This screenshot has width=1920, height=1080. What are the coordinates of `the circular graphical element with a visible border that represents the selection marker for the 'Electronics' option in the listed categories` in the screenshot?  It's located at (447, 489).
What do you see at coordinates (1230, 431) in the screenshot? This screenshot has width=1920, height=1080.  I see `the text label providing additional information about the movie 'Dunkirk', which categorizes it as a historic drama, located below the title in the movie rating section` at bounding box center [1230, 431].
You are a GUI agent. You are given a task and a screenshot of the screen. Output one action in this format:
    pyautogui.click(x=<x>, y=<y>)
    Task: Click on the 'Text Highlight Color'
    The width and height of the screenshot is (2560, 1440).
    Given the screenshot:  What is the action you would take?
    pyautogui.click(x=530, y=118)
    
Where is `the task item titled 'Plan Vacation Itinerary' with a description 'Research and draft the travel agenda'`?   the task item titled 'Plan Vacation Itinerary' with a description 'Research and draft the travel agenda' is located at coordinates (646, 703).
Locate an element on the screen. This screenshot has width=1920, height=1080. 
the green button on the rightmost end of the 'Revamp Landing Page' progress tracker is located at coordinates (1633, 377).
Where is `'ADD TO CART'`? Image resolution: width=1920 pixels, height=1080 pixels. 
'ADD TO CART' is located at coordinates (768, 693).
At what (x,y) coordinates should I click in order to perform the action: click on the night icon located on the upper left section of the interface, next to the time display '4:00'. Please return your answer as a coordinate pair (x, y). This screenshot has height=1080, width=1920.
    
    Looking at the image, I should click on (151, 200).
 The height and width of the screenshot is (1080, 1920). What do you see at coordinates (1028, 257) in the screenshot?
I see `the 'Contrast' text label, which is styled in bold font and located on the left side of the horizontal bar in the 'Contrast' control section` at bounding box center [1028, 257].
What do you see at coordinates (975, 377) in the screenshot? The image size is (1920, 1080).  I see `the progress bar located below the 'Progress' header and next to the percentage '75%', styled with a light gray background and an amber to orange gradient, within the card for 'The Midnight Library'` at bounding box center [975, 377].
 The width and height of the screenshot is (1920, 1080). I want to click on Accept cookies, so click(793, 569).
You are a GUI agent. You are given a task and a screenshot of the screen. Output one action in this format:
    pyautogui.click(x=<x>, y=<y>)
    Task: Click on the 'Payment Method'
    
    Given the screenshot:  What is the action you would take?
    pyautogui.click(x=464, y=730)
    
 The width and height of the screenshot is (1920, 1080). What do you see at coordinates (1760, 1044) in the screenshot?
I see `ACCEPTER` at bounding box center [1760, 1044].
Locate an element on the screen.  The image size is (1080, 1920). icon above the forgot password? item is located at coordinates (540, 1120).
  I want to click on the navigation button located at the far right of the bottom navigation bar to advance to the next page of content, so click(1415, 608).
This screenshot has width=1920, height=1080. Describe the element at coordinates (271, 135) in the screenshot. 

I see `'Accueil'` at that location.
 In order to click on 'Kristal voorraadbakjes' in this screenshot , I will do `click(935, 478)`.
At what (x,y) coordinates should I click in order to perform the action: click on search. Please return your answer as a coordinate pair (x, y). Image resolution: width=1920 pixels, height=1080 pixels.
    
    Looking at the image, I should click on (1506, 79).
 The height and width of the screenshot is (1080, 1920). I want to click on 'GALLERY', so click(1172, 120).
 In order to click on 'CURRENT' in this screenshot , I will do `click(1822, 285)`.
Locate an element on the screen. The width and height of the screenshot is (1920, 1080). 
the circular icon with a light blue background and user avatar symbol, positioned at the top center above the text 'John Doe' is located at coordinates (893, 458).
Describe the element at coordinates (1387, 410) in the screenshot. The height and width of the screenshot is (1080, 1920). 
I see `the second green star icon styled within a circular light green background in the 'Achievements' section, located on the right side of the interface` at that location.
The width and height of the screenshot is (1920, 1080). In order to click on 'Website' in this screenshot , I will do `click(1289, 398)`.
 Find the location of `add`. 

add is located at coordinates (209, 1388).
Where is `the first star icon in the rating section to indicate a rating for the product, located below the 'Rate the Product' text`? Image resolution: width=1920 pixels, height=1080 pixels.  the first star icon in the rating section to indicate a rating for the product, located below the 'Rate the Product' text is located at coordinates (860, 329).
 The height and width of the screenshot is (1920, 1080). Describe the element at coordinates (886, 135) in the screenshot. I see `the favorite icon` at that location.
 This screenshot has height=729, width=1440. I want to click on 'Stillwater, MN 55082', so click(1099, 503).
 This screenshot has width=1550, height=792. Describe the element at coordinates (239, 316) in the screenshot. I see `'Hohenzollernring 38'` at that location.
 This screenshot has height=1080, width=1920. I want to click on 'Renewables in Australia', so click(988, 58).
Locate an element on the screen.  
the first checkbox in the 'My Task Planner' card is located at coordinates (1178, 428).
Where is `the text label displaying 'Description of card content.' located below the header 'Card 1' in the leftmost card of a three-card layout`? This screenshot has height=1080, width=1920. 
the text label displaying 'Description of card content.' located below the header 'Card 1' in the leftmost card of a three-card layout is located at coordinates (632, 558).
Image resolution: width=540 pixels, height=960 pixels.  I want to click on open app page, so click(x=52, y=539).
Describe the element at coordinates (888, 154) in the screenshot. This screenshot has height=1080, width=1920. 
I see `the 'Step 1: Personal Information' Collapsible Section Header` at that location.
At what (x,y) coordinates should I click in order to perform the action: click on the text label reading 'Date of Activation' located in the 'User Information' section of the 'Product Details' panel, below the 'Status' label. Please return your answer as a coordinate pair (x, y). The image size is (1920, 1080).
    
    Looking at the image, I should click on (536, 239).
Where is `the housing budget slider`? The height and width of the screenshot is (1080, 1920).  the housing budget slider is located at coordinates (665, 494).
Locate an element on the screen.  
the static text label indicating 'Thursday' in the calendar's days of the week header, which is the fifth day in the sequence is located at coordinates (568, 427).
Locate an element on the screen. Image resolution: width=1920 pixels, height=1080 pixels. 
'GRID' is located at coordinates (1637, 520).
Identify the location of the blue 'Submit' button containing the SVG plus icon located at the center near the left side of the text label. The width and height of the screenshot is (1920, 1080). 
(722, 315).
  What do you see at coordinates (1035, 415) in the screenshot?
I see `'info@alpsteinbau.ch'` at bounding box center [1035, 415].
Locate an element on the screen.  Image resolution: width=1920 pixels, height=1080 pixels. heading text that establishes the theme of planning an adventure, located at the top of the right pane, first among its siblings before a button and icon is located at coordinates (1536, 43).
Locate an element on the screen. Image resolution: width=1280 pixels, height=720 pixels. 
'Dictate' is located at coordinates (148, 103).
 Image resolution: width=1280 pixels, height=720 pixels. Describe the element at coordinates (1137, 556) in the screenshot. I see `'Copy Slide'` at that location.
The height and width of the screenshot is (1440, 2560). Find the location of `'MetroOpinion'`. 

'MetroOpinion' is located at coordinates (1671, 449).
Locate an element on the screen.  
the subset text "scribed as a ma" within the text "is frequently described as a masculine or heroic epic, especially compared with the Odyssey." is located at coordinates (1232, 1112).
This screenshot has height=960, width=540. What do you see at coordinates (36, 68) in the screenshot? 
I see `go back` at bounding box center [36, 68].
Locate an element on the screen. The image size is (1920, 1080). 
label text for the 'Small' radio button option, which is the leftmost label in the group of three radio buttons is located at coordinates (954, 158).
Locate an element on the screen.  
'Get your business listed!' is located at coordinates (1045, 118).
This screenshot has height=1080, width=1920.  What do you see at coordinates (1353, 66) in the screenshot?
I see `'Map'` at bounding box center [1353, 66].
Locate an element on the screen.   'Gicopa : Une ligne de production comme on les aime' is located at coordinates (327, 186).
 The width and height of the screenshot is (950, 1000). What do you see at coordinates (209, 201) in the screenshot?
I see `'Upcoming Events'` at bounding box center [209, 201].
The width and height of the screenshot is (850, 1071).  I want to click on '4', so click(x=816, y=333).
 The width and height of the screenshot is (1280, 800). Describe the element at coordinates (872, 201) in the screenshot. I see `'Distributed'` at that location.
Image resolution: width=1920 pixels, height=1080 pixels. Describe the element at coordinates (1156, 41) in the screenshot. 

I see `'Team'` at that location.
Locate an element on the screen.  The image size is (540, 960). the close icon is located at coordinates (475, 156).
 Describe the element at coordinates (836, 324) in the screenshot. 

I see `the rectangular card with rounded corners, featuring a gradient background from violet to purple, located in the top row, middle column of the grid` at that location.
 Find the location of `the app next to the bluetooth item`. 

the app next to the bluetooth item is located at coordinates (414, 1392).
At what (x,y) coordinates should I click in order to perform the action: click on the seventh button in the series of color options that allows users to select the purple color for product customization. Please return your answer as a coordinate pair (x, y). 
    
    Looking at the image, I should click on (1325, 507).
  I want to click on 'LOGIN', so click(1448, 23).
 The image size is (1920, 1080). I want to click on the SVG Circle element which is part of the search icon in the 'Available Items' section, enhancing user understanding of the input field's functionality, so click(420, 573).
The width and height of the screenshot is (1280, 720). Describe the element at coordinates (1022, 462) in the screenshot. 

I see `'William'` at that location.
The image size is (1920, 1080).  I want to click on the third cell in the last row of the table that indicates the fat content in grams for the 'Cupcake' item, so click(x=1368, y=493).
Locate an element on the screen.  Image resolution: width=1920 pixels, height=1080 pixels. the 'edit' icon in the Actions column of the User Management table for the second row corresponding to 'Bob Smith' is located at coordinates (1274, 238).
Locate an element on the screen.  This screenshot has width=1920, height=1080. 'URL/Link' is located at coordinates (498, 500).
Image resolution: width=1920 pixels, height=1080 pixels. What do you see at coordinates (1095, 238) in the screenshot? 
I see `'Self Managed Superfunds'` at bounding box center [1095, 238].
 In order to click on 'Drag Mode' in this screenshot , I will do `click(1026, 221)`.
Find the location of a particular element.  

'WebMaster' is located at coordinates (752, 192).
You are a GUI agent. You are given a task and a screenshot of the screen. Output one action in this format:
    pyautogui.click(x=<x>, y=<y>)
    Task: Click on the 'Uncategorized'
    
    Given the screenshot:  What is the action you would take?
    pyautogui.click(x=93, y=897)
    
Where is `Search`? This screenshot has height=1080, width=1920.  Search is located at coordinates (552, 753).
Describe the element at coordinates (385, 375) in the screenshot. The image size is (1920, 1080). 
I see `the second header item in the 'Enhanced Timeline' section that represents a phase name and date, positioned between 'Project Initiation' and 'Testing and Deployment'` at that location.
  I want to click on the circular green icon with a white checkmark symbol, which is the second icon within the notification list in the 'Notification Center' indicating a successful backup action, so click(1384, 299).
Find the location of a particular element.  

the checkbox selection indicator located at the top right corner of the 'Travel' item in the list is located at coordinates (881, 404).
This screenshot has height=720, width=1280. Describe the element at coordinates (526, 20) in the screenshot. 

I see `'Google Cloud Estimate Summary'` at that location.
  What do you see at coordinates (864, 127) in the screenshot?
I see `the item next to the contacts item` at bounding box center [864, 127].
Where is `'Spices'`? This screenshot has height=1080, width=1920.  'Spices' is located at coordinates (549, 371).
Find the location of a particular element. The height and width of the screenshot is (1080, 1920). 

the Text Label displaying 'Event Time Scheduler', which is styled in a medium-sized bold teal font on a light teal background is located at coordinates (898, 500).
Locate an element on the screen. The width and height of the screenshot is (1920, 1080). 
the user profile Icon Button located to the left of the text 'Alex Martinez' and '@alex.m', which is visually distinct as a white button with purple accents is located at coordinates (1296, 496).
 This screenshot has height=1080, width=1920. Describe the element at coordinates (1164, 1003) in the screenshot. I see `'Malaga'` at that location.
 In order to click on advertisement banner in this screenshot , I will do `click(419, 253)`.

* * *

→ **EXERCISE DETAILS**
Put the lines above, from the one containing "This screenshot has height=720, width=1280." through the one containing "coordinates (549, 371)." (both included), into a Markdown table with the columns No. and Line, numbering each line and leaving out blank lines.

→ **FINISHED TASK**
| No. | Line |
|---|---|
| 1 | This screenshot has height=720, width=1280. Describe the element at coordinates (526, 20) in the screenshot.  |
| 2 | I see `'Google Cloud Estimate Summary'` at that location. |
| 3 |   What do you see at coordinates (864, 127) in the screenshot? |
| 4 | I see `the item next to the contacts item` at bounding box center [864, 127]. |
| 5 | Where is `'Spices'`? This screenshot has height=1080, width=1920.  'Spices' is located at coordinates (549, 371). |